A change in approach?

In those days, there were no formal structures to deal with mental health difficulties. I only received a diagnosis a couple of years after attempting a first year of a degree twice. There was suicide in our circle and endemic mental health difficulty. We were kind to each other, but we did not have the resources or knowledge to pull ourselves up from our crises on our own.

That universities are institutions with common values supported by public funds should make it easier for us to create support and protection for the mental health of those attending them that is practical, not rhetorical. The issue is not accepting those with mental health difficulties via a welcoming mission statement but taking action, and providing resources to support them to thrive.

While organisations such as Students Minds have done much to awareness, much campus activity has focused on how students can help each other. The report from IPPR is part of a wider piece of work with Universities UK and Public Health England to get universities to see mental health as a priority and explore commissioning specific mental health services for students and staff. Whether these increased needs will translate into financial and practical support for students will depend on which direction the political and economic wind is blowing.
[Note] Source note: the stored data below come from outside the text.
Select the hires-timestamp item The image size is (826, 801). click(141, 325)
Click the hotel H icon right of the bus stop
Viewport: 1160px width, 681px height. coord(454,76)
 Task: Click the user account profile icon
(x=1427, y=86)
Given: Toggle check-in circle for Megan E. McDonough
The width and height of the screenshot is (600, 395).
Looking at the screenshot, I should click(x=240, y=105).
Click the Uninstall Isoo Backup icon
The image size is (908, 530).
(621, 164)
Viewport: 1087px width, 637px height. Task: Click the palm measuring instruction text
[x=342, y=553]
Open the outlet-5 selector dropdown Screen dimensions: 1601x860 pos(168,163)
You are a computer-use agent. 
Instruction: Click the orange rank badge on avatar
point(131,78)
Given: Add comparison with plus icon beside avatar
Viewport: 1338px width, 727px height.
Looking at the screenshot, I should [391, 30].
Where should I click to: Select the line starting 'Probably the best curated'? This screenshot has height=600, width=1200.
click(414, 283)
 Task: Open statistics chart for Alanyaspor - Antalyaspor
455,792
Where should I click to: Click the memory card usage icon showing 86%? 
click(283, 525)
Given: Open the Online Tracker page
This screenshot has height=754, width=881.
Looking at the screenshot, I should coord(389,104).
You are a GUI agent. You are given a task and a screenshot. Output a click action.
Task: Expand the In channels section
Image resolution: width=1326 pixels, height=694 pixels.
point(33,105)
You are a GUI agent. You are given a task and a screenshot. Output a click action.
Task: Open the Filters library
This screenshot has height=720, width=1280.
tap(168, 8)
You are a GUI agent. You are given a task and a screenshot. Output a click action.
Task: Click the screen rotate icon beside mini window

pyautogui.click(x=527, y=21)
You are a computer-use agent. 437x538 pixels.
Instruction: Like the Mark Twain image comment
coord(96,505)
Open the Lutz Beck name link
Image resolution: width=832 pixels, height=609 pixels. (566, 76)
University is an exceptional life experience for those lucky enough to attend. It did not cross my mind as a student that my university as an institution had a responsibility to support me and to help me to achieve what I might achieve. That young people now expect better doesn’t make them “special snowflakes”—it’s a testament to how far attitudes toward mental health difficulty have shifted. While the facts are clear, it will take political will and institutional bravery to make universities places where mental health difficulty is no barrier to achievement.